I’ve got a year’s production data from WindShare/Toronto Hydro‘s turbine in front of me. It’s on a marginal site, one that probably wouldn’t be developed by a commercial entity. So, does it run for more than 25% of the time?

Yes; the turbine is generating 63% of the time. I’ve defined generating as providing a net export of power to the grid. Our turbine’s a bit more cranky than most, and I have a suspicion that our metering system is dropping some production, but even so, 63% is way more than the claimed 25%. So it gives me great pleasure to say:

MYTH: Wind turbines only run for 25% of the time.
BUSTED! Wind turbines run at the very least 60% of the time, usually more.

(I can’t guarantee that Country Guardian won’t quote me out of context.
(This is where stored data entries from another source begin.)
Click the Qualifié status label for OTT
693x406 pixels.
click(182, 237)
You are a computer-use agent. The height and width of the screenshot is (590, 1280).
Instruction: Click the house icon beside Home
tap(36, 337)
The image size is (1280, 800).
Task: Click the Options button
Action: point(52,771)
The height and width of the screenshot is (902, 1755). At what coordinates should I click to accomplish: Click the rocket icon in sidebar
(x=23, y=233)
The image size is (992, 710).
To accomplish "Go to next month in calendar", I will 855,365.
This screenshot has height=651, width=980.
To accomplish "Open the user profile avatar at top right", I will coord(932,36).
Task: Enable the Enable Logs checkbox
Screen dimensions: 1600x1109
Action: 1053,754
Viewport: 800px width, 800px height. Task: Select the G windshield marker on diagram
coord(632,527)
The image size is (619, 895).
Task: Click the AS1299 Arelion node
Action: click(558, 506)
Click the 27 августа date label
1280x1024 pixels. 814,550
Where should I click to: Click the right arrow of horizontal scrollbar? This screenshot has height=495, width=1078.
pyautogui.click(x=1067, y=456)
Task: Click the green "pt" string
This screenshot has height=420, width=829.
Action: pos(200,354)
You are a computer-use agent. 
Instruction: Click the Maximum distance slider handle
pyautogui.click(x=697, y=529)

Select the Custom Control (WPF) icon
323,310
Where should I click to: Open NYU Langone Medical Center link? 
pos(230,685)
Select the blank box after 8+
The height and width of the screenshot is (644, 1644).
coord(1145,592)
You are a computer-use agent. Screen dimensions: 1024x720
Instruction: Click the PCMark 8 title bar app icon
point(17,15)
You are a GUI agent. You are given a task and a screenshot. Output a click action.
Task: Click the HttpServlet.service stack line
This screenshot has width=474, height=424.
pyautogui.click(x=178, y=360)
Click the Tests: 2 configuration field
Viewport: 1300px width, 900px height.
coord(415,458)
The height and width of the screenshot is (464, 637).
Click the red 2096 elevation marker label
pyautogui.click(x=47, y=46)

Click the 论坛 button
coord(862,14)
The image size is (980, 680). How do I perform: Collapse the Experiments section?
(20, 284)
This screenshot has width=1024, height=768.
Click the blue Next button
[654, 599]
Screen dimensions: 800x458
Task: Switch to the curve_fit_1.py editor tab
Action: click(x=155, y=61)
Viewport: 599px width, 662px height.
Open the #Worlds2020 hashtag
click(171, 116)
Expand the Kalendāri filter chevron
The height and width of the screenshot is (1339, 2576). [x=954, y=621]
I could make a cheap shot about not blaming them for their paymasters in the nuclear industry requiring value for money, but I won’t …)

renewable energy spam!

Browsing through an old mail address’s cluttered inbox, I came across a message touting EnviroMission‘s Solar Tower technology. (Site warning: annoying flash graphics.)

I’ve always been dubious of this idea — basically, build a big transparent canopy somewhere really hot, and exhaust the hot air through turbines at the base of an enormous concrete tower — but to get spam from them is quite the limit.

Stuff like this doesn’t help the renewables industry. We’re building reliable machines that fit into a dependable power infrastructure. Fly-by-night spamming seriously damages the entire industry’s image.